Разглядеть оставшуюся щель Борису Иннокентьевичу не удалось. Впрочем, этого и не требовалось. Задержись он хоть на долю секунды, то не имело значения, что его не раздавило — шансы выбраться оттуда равнялись бы нулю.

— Хе-хе… Хе-хе-хе. Хе-хе…

Вместе с нервным, на грани новой истерики, смехом, из мужчины выходил лишний адреналин. Тело била мелкая дрожь. Пот чертил грязные дорожки на лице, пропитывал изодранную одежду.

— Хи-хи-хи… ха-ха-ха-хи…

Обломки здания прислушивались к этим звукам, впитывали каждый из них. Человек ещё не разделил их участь — превратившись в руины, — но стремительно приближался к такому исходу. Погибшее в землетрясении здание наполнялось странной, мрачной удовлетворённостью от этого.

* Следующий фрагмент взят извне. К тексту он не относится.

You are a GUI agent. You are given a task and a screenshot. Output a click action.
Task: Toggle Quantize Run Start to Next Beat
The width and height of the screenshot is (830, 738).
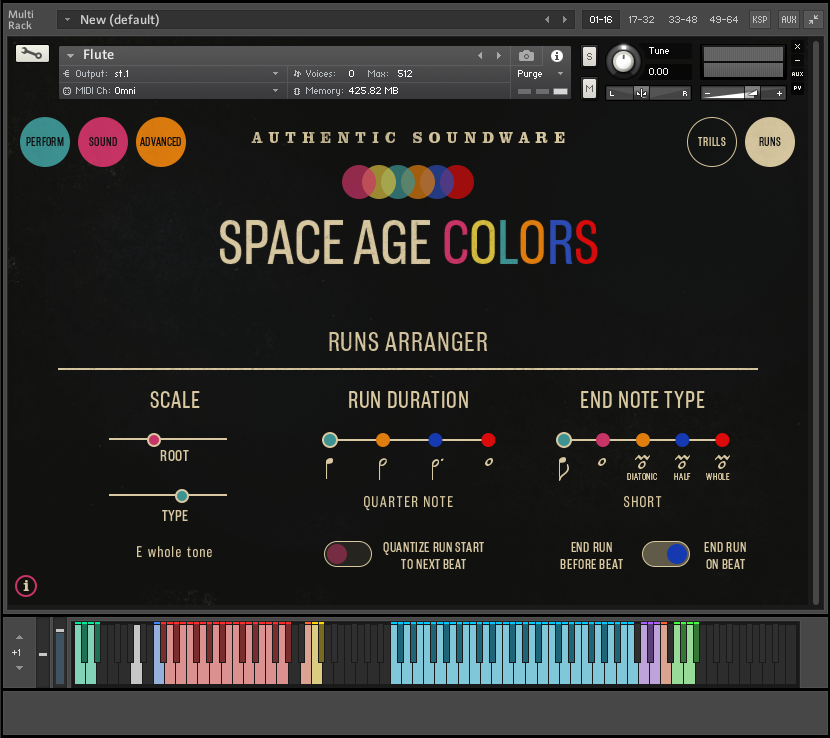pyautogui.click(x=348, y=554)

— Хе-хи-хи… Я — Борис Иннокентьевич Бирюков… хе-хе-хе… Тридцать шесть лет… Русский… хе-хе… Бизнесмен…

С каждым новым словом истерика сворачивалась, пряталась внутрь самой себя. Человек боролся за свой разум и, пока что, побеждал.

Окончательно взять себя в руки Борису удалось не сразу. Навалившаяся со всех сторон темнота, подсветка часов успела погаснуть, давила с той же силой, что и осознание своего положения.

Всё предельно просто — он оказался заперт в гробу. Ещё живой — да. Но сколько это сможет продолжаться?

Борис Иннокентьевич отогнал прочь возникшее видение.

Надо использовать каждую оставшуюся секунду, любую доступную возможность.

Точно!

Руки мужчины зашарили по карманам костюма.

Только бы уцелел!

Вот он!

Осторожно, Борис Иннокентьевич вытянул мобильный телефон.

Экран отозвался сразу — засветился ровным, слегка желтоватым светом. Сенсор реагировал на прикосновения, несмотря на длинную трещину, идущую наискось от верхнего угла телефона к нижнему.

Борис попытался набрать первый из номеров в журнале вызовов. Кто это он даже не понял — главное, что цифры оказались на самом верху списка и телефон сработал, посылая вызов.

Тишина. Прошло не меньше десятка секунд прежде чем Борис сообразил — сквозь такую толщу бетона сигнал попросту не мог пробиться.

Зато у него есть свет.

Нет! Так нельзя.

Заряд придется экономить.

Верно. В любом случае — будут организованы поисковые работы, разбор завалов. Надо только дождаться, когда спасатели окажутся поблизости. Их наверняка удастся услышать. Вот тогда-то и надо использовать телефон. Включать музыку, светить в щели фонариком. Любым способом привлекать внимание.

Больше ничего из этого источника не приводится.